# Texte sélectionné
B. LES ÉTAPES DE SA CRÉATION 1. En 1945/46 : la stratégie des "fronts nationaux"Aux lendemains immédiats de la guerre, les communistes - y compris les dirigeants soviétiques - prennent en compte ces spécificités et le régime en place est celui des "démocraties populaires". C'est-à-dire que le multipartisme est accepté dans le cadre des "fronts nationaux" issus de la guerre et l'organisation économique n'est pas le socialisme, mais un "développement non-capitaliste", où la propriété privée garde une place importante. Les Fronts nationaux sont des gouvernements rassemblant les forces antifascistes, de la droite patriote aux communistes, constitués à la Libération dans la plupart des pays d'Europe de l'Est. NB. : Cette stratégie est également valable en France. Comprendre que cette distinction Est-Ouest ne s’impose progressivement qu’après 1947. Le discours de Churchill, en 1946, à Fulton, où il parle d’"un rideau de fer" qui serait tombé entre l’Ouest et l’Est est erroné, c’est un discours de propagande (il place Vienne et Belgrade derrière le rideau de fer !) mais, alors, Churchill n’est plus Premier ministre de sa majesté, il est libre de dire n’importe quoi et vole au secours de son compère Truman. 2. Sa constitution est largement une conséquence de la Guerre froide.Pour créer le "bloc soviétique", il faut éliminer les hommes politiques qui n'acceptent pas le leadership absolu de l'URSS. Staline ne veut pas entendre parler d’expériences nationales alors que la Guerre froide est déclenchée. Tous les dirigeants communistes qui ont connu l’Occident (guerre d’Espagne, refuge en France, etc…) et qui seraient tentés par une expérience pluraliste sont éliminés. (Article de Bernard Frederick à venir). Ce sont d'abord les non-communistes qui sont éliminés : nationalistes, libéraux. Puis, ce sont les socialistes enfin les communistes accusés de "titisme", c’est-à-dire de suivre la voie indépendante de Tito. Ainsi des personnalités communistes comme Gomulka en Pologne sont emprisonnées. Ces éliminations successives ont créé l’image bien connue du salami, sorte de saucisson que l’on découpe tranche par tranche. Je vous renvoie au cours sur les Blocs.

# Objectif A
Présentez en tableau Markdown les lignes des enregistrements ci-dessous, de celle qui contient "Open the Recurrence step's ellipsis menu" jusqu'à celle qui contient "(x=637, y=594)" incluses, avec une colonne « Numéro » et une colonne « Ligne », sans les lignes vides.

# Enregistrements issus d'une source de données
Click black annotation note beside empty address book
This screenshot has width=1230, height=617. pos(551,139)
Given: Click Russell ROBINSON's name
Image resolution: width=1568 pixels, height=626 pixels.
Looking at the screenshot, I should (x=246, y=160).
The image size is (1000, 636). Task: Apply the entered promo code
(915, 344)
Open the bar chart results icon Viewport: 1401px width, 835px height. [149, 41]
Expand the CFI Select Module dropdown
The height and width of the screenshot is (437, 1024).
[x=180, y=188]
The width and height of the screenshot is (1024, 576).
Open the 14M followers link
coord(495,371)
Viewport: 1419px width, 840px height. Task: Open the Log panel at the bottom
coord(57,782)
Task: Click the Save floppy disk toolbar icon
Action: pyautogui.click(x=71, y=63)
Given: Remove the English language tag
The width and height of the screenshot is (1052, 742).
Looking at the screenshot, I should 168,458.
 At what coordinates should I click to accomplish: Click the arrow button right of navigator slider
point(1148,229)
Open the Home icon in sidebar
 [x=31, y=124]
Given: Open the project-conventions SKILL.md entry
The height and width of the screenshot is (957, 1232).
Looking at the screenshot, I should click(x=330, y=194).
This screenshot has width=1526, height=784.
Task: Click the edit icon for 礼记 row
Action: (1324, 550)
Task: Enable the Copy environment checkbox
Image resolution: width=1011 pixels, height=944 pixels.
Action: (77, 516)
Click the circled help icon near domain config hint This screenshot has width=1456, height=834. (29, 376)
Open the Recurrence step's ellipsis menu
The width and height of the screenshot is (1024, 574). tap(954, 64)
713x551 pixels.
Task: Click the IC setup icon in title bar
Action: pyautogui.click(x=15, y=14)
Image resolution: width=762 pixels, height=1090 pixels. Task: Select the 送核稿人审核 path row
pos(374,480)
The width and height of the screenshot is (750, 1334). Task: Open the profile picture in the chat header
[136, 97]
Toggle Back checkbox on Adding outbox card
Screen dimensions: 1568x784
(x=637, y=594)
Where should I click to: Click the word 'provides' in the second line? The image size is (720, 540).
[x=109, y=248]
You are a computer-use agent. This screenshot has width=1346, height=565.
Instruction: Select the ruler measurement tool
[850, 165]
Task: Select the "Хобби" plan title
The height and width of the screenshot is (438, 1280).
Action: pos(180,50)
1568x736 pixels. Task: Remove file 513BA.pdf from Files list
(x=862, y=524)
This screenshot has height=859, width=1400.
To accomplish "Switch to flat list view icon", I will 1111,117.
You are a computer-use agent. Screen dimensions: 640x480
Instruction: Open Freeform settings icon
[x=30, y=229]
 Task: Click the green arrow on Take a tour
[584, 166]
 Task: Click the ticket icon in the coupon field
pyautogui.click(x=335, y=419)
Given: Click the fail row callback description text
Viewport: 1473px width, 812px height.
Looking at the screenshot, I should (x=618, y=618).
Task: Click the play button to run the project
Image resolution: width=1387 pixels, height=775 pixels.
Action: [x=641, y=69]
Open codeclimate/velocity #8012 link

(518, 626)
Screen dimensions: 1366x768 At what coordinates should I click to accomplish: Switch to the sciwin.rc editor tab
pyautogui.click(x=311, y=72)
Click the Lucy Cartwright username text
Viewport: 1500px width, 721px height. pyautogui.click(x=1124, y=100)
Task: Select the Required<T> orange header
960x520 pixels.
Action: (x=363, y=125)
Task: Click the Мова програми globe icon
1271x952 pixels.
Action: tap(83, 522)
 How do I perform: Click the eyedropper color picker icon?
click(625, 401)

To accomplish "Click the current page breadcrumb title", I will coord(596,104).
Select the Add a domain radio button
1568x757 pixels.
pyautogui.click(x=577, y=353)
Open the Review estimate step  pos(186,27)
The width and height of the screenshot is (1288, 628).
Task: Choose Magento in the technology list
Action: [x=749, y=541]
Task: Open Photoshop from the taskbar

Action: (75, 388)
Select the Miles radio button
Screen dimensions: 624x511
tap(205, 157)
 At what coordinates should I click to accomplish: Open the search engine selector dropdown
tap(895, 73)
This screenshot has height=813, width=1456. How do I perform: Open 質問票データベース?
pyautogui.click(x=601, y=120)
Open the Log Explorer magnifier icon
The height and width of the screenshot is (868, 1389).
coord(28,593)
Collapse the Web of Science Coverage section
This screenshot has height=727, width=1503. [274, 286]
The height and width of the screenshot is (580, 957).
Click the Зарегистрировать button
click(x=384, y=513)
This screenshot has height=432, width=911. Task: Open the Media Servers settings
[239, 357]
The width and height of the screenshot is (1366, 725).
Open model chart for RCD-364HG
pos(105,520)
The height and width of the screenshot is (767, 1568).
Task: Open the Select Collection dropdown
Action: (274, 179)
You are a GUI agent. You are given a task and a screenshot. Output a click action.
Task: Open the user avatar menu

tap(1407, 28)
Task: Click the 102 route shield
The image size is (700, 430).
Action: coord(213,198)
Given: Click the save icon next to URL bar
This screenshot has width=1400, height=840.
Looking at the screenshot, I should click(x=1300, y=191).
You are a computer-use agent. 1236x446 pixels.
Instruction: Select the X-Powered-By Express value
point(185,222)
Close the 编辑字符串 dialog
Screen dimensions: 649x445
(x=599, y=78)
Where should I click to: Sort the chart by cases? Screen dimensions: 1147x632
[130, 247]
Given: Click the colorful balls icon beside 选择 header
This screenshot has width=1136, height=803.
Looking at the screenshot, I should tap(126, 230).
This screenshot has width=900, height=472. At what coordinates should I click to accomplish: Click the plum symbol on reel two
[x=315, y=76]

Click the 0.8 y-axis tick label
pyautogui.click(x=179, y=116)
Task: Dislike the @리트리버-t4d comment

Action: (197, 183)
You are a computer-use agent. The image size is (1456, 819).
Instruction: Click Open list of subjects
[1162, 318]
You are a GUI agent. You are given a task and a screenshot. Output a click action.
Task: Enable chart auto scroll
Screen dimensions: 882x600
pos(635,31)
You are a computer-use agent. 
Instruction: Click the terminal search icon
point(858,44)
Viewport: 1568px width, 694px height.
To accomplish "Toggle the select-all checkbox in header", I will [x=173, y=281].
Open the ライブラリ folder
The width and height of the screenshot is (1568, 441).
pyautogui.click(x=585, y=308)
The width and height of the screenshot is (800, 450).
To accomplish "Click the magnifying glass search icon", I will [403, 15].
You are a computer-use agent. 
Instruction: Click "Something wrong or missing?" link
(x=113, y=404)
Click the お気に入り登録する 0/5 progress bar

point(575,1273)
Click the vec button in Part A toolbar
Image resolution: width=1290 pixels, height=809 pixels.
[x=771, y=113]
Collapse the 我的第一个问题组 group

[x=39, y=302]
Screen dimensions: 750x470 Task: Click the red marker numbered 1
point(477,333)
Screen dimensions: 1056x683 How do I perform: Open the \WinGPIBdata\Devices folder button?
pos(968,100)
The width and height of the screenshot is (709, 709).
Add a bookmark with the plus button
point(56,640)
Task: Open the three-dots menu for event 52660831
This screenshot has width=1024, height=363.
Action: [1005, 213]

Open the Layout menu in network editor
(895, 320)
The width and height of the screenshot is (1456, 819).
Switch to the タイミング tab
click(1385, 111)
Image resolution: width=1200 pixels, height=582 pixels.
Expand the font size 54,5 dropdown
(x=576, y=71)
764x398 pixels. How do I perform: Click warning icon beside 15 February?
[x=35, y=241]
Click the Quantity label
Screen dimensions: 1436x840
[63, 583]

# Objectif B
Comment traduire en anglais cette phrase du texte sur la formation du bloc soviétique : « Staline ne veut pas entendre parler d’expériences nationales alors que la Guerre froide est déclenchée. » ?

# Réponse rédigée A
| Numéro | Ligne |
|---|---|
| 1 | Open the Recurrence step's ellipsis menu |
| 2 | The width and height of the screenshot is (1024, 574). tap(954, 64) |
| 3 | 713x551 pixels. |
| 4 | Task: Click the IC setup icon in title bar |
| 5 | Action: pyautogui.click(x=15, y=14) |
| 6 | Image resolution: width=762 pixels, height=1090 pixels. Task: Select the 送核稿人审核 path row |
| 7 | pos(374,480) |
| 8 | The width and height of the screenshot is (750, 1334). Task: Open the profile picture in the chat header |
| 9 | [136, 97] |
| 10 | Toggle Back checkbox on Adding outbox card |
| 11 | Screen dimensions: 1568x784 |
| 12 | (x=637, y=594) |

# Réponse rédigée B
Stalin will not hear of national experiments now that the Cold War has broken out.